Yes, very much. I was in high school in New York City in 1948 when he was writing the "Crime on the Waterfront," article series exposing the reign of terror and murder on the waterfront by a corrupt union. [Under] mob control, they were murdering people. And he named Albert Anastasia and Lucky Luciano and Frank Costello, and it led later on to the Kefauver hearings. So, we got a lot of calls threatening us at home by the mobsters. That was one thing.

But also, the day the articles began, the union president, Joseph Ryan, who later went to jail because of the revelations of my father's article, started attacking my father as a communist, [saying] the articles were pro-communist, it was pro-communist propaganda to defame and destroy good working people, when in fact the whole idea was an exposé to help the working people free themselves of murder and exploitation on the docks.

But he sold the rights to Hollywood, and then for five years ...

That is, your father sold the rights ...

... which became the movie "On the Waterfront." And so, for five years there was this incredible attack on my father, this was a "communist inspired" document.

We hired Bud Schulberg, the writer, who had been a young communist in the thirties.
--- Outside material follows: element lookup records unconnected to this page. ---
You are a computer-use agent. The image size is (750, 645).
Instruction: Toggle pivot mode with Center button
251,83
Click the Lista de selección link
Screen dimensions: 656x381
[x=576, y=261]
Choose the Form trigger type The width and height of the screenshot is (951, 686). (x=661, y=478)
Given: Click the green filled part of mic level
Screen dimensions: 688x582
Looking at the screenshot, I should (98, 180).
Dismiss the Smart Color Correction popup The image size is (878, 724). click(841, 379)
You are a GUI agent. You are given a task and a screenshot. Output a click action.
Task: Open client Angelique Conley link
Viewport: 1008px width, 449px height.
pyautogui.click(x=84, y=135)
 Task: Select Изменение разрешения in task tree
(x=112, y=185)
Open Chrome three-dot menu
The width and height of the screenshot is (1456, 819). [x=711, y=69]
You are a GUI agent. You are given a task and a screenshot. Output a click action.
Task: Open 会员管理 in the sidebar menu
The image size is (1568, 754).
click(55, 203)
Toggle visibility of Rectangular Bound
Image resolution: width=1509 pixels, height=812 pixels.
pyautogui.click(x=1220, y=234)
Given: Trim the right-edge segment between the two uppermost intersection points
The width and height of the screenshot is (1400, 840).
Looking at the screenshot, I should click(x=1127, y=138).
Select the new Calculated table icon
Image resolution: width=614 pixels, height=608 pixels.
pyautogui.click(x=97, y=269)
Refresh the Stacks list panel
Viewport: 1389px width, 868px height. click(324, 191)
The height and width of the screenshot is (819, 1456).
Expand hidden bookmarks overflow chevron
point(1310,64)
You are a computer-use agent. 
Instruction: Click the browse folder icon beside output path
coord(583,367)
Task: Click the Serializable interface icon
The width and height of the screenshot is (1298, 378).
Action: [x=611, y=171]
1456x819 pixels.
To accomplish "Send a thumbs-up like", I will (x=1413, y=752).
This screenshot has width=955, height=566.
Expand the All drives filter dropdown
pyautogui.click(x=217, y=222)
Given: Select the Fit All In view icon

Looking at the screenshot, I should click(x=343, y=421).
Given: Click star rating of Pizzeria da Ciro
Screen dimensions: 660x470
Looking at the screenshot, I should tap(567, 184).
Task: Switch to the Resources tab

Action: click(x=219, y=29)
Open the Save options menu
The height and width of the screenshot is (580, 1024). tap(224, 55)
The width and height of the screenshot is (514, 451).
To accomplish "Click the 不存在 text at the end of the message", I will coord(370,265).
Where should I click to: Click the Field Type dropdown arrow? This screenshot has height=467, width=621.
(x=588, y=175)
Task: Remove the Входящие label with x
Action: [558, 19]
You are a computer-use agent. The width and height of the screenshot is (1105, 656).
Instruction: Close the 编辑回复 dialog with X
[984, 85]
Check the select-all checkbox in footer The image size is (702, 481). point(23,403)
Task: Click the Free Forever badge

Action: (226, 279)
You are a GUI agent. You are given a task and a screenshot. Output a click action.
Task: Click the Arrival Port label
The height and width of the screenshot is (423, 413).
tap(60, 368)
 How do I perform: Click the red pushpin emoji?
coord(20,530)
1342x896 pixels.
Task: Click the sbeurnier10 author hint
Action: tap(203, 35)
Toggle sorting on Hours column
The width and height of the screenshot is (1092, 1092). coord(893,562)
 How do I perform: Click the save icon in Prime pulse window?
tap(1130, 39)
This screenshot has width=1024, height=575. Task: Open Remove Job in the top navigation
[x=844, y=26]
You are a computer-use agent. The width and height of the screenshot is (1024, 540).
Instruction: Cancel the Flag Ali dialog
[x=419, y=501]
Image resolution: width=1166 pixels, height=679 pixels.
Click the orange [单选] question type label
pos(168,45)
He had long since left the Party by the time the movie came out in 1955. But it was based on a screenwriter, a commie, and my father was a commie, so that was it, and they tried to get my father fired.

That was when Joe McCarthy was reigning supreme. So, I remember McCarthyism.

By then, I had finished undergraduate work and I was in the United States Army. I remember vividly what it was like to be in the army during the Korean War, when the Army-McCarthy televised hearings took place, and I remember how morale sank inside the uniformed services, the idea that we were supposedly infested by communist traitors and led by communism. People who had medalled and led the United States in three wars were nothing but subversives. It was terrible. So I remember that.

You mentioned a letter that your father wrote to your mother which you discovered after his death, describing a family dinner -- and this would be in the late forties when Truman had announced the Truman Doctrine. McCarthy fits into a historical context where we were worried about the communists, but you made a crack -- you had a remarkable insight for a 16-year-old. Tell us what that was at the dinner table.

It was a breakfast the morning after Truman's speech [announcing] the Truman Doctrine -- "we will fight communism wherever it appears in the world, and stop it" -- that began the Cold War period. My father wrote my mother and said, "Haynesy ... " -- he called me Haynesy. He said, "He can be pretty smart, as you know, and he put his finger on it at breakfast this morning. He said about Truman's speech. 'That means we'll have to have a standing army all over the world, and that means we'll have to go to places like the Middle East. I don't see the future in going to the Middle East for me.'" I said in the footnote, I was fifteen, about to be sixteen at the time, and it makes me seem wise. The fact is, in the same letter he said, "I wish our Haynes wasn't such a blunderbuss, he's broken another pair of glasses." But I didn't even know about that letter until I found it long after they had died, in this research.